Closed Bug 443329 Opened 16 years ago Closed 14 years ago

Consolidated test failure reporting

Categories

(Release Engineering :: General, defect, P3)

defect

Tracking

(Not tracked)

RESOLVED FIXED

People

(Reporter: mtschrep, Assigned: murali)

References

Details

(Keywords: intermittent-failure)

Attachments

(5 files, 6 obsolete files)

(spinoff of Bug 443090)

Bug 443090 should be dedicated to unifying the logging of our test suites to make them easier to parse. This bug will be about getting those test failures into one unified log to make them easier to analyze.

This requires:

1) Scraping all of the build logs
2) Taking any test failures and unifying them into something like:

BUILDID/BUILDTIME | TESTTIME | TESTNAME | MACHINE(from this we can map to OS) | MSG | link to full log

A single text file per tree (accessible over HTTP) with 1 line per test failure would be fantastic.  I'll take other solutions if they are easier... 

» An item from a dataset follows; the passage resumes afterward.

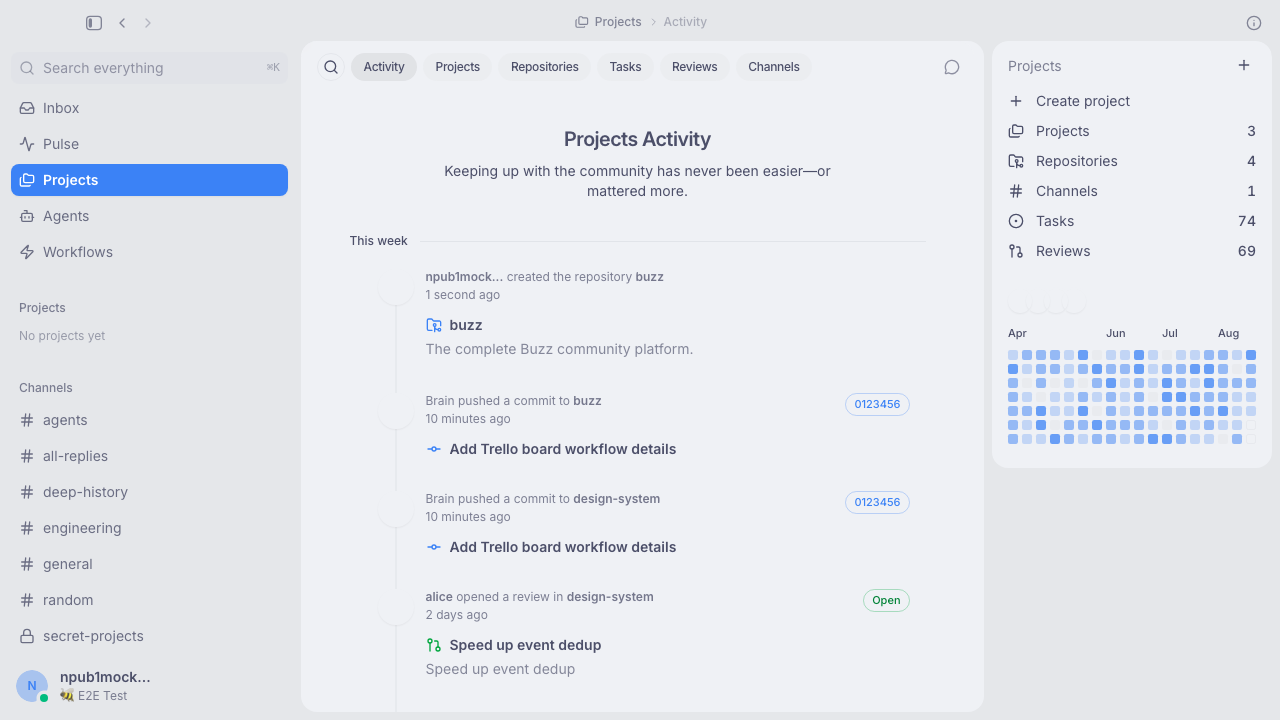The width and height of the screenshot is (1280, 720).
Task: Focus the Search everything field
Action: 149,68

Lukas you are already doing most of this so I'll send this your way :-)
Blocks: 443323
FWIW, this will go a long way towards fixing some of the issues in bug 431900 that prevent developers from caring about the output of these boxes. If it's easier o find real failures, these machines may become useful again.
This would be huge help for two (related) problems I've had to deal with:

1) Figuring out if a failure is just a 1-off glitch, or something that happens repeatedly (albeit infrequently). Bug 433097 is an example of something that seemed to just happen briefly, but it's hard to have high confidence that it was really a one-time glitch without spending an inordinate amount of time trolling through logs.

2) Figuring when an intermittent test failure started. Example: bug 425987 was a problem that grew worse slowly over time, and eventually the box started failing constantly. Pulling data out of historical logs was a huge pain. In this case the result was a trend, but in other cases it might help point to a specific regression range.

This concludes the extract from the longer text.